Bisnis.com, JAKARTA – Menteri Kesehatan Budi Gunadi Sadikin mengungkapkan bahwa embargo vaksin Covid-19 dari India berpotensi menyebabkan kedatangan 100 juta dosis vaksin AstraZeneca yang harusnya bisa masuk pada tahun ini menjadi tidak pasti.
Budi menerangkan, bahwa Indonesia membutuhkan lebih dari 420 juta dosis untuk vaksinasi Covid-19 di Indonesia. Pada rencana awal, Pemerintah menargetkan untuk menyelesaikan vaksinasi pada kuartal I/2022.
“Tapi atas permintaan Presiden kita ingin mempercepat itu semuanya ke 2021. Sehingga beberapa alternatif yang tadinya kita taruh di 2022, kita geser ke 2021. Salah satunya rencana kami Sinovac yang rencananya September sudah selesai akan kita tambah, karena ini merupakan vaksin yang diproduksi Bio Farma untuk menutupi sekitar 70 juta yang tadinya direncanakan keluar pada kuartal I/2022,” kata Budi pada Rakor dengan Komisi IX DPR RI, Kamis (8/4/2021).
Namun, pemerintah dihadapkan pada kendala dalam upaya percepatan vaksinasi. Hal itu disebabkan karena vaksin kerja sama dengan AstraZeneca, baik yang dari multilateral dengan Covax GAVI maupun yang bilateral langsung dengan Bio Farma mengalami hambatan.
Budi menyebutkan, harusnya Indonesia mendapat sekitar 54 juta vaksin AstraZeneca dari kerja sama multilateral dengan Covax GAVI yang bisa didapatkan gratis, dan yang bilateral melalui Bio Farma sebanyak 50 juta dosis.
“Yang bermasalah pertama yang Covax GAVI. Karena ada embargo dari india, sehingga suplai pasokan AstraZeneca paling besar, yang dari India terhambat, sehingga GAVI merealokasi. Vaksin yang harusnya kita terima 11 juta pada Maret - April ditunda semua jadi Mei, dan kita hanya dapat 1 juta. Selanjutnya mereka juga belum bisa memberikan konfirmasi,” jelas Menkes.
Kemudian, pada pekan lalu, AstraZeneca di Indonesia memberikan informasi bahwa mereka akan mengubah target produksi dari yang sebelumnya 50 juta dosis tahun ini, dimundurkan jadi hanya 20 juta di tahun ini dan 30 juta sampai kuartal II/2022.

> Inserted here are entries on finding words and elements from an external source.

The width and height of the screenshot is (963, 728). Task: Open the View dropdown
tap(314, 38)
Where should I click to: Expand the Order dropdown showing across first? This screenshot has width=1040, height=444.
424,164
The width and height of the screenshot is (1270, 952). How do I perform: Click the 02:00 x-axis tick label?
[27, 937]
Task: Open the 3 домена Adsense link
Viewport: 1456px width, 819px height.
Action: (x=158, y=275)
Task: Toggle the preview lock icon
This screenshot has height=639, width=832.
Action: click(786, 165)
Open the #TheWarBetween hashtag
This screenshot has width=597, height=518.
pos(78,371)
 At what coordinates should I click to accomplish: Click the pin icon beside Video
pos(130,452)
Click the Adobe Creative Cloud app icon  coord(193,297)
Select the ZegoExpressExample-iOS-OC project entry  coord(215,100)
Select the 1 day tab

“Itu bukan sesuatu yang bisa kita terima sehingga kita lakukan komunikasi dengan AstraZeneca. Jadi ada 100 juta dosis vaksin yang sampai sekarang menjadi tidak pasti jadwalnya,” kata Budi.
Selain itu, Budi juga membuka kenyataan pahit bahwa di samping adanya gangguan pasokan dari produsen vaksin, pada April ini Bio Farma juga akan melakukan regular maintenance fasilitas pabriknya, yang setiap 6 bulan dilakukan secara rutin.
“Sehingga April ini produksinya [Bio Farma] terendah. Itu kenapa April ini kita kurangi laju vaksinasi karena memang dari rencana dari AstraZeneca itu tidak jadi masuk dan pas Bio Farma produksinya sedang rendah,” paparnya.
Halangan tersebut berpotensi mengubah rencana awal program vaksinasi pemerintah dari 10 juta pada Januari - Februari, Maret - April 30 juta dosis, Mei - Juni 50 juta, dan Juli - Desember 250 juta.
“Kemungkinan ini akan berubah, karena Maret - April jadi hanya 20 juta. Kalau toh nanti geser ke Mei - Juni, kecepatannya akan kita tingkatkan di Mei-Juni,” ujar Budi.